The Zero Suicide framework was adopted at NCH in response to a large increase in high acuity patients and a desire to maximize the effectiveness of growing crisis and inpatient services. Over the past 5 years, NCH BH has successfully implemented many best practice elements. What was previously fragmented suicide care is now more intentional, offering staff greater connection to the work and youth and their families more hope for the best possible outcomes. Consistency of implementation and increased staff competence and confidence across the BH workforce effectively means that no matter where youth enter the BH system, they will receive the evidence-based suicide screening and, as appropriate, assessment, safety planning, and intervention. The model has now been adopted by the hospital broadly even outside of BH, and next steps include expansion to other departments starting with those seeing significant numbers of youth with elevated risk, such as primary care.
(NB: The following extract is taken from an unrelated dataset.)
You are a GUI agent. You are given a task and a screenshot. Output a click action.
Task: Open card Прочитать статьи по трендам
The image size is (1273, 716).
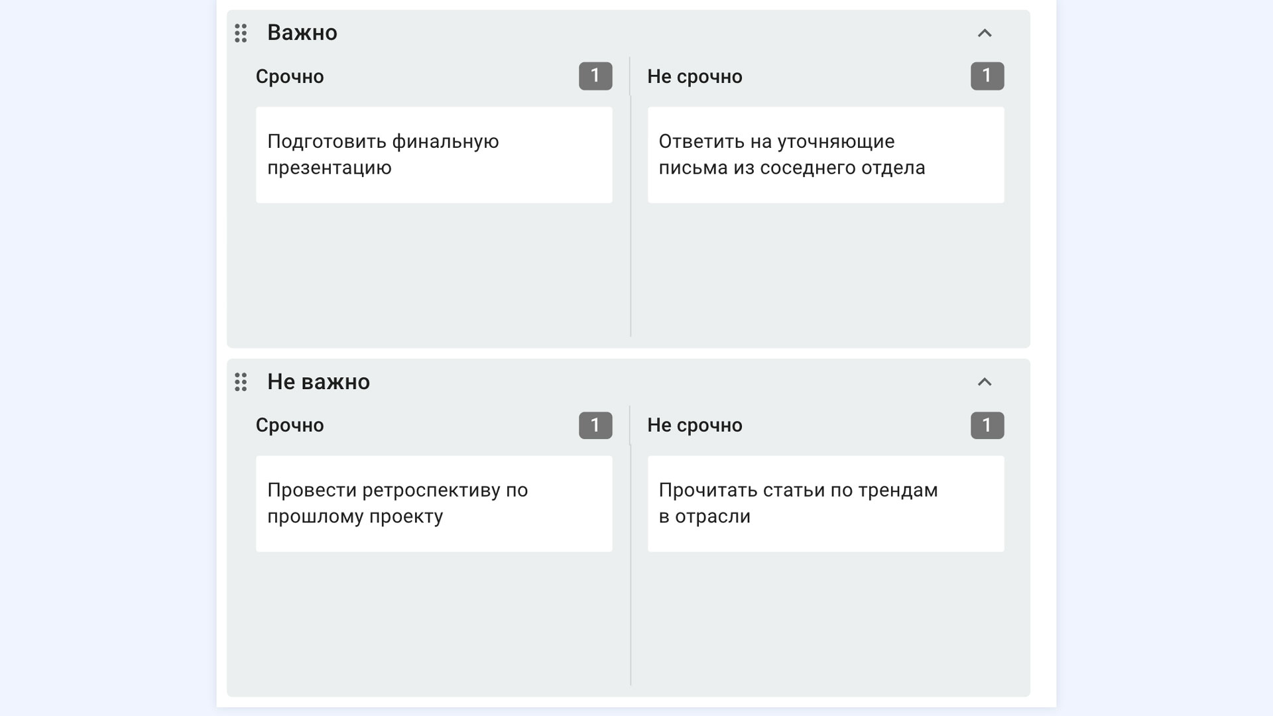tap(825, 503)
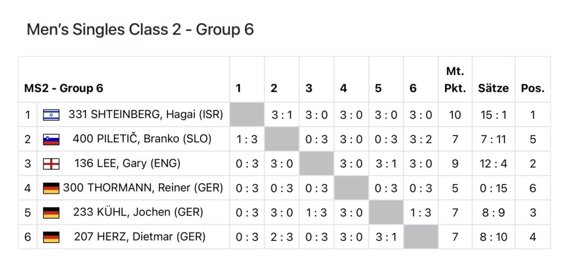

This expansion requires:

  • Development of referral pathways that enhance each department’s internal capacity to screen and assess for suicide risk, thereby avoiding unnecessary emergent referrals for BH assessments.

  • Development of a suicide care pathway wrapping elements of care around patients at highest risk (e.g., immediate follow-up when patients fail to attend an appointment).

  • Ongoing monitoring to ensure effective transition of patients among services.

  • Ongoing monitoring of communication among providers and departments.

Successful adoption and sustainability of Zero Suicide requires careful planning, supportive infrastructure, and routine review of data aimed at enhancing practice and training. The Zero Suicide model is feasible both in pediatric hospitals and many other healthcare settings, and the release of suicide-specific standards by accrediting bodies has signaled that suicide prevention is a core responsibility of healthcare. However, these standards are still open to interpretation (e.g., frequency of screening) and require further investigation. The use of peer supports or other therapeutic interventions as well as greater specificity regarding risk stratification may help defray the burden on monitoring and environmental controls that currently exists.

Ideally, alternative payment models that support Zero Suicide and suicide-specific care practices would be offered by payers to incentivize this work. It is arguably in the best interests of managed care entities and accountable care organizations to invest in high-quality and effective suicide prevention. Decreased suicide behaviors and improved treatment outcomes should result in patients being supported in less restrictive care settings, decreased healthcare costs, and better experiences of care. Decreased flow to acute care services would, in turn, decrease pressure on the BH system and improve waitlists. This would likely be most effective if providers across communities collaborated to align suicide care practices.

Access to timely care continues to be a challenge, and, as indicated above, even when care is provided, utilization of follow-up referrals tends to be poor. Further investigation into engaging families and high-risk adolescents in treatment is warranted. This includes exploring technology to enhance engagement, increase access, improve lethal means safety and safety planning, and enhance a sense of connectedness. Additionally, using technology helps to increase fidelity to best practices that directly reduce suicide thoughts and behaviors, particularly in the face of a workforce that has variable training and comfort with using suicide-specific interventions.

In summary, Zero Suicide provides a flexible framework for combining best practice suicide care interventions into a comprehensive and systematic approach using real-time data to improve processes and outcomes. There is still a need for more research on the effectiveness of the model and for more systems to share lessons learned as well as how they have managed gaps in care to ease the implementation burden for organizations new to this model. By adopting and striving for the aspirational goal of Zero Suicide and embedding this model’s bundle of specific suicide care practices, healthcare systems expressly support their workforce, alter the quality of care provided, and increase patient safety.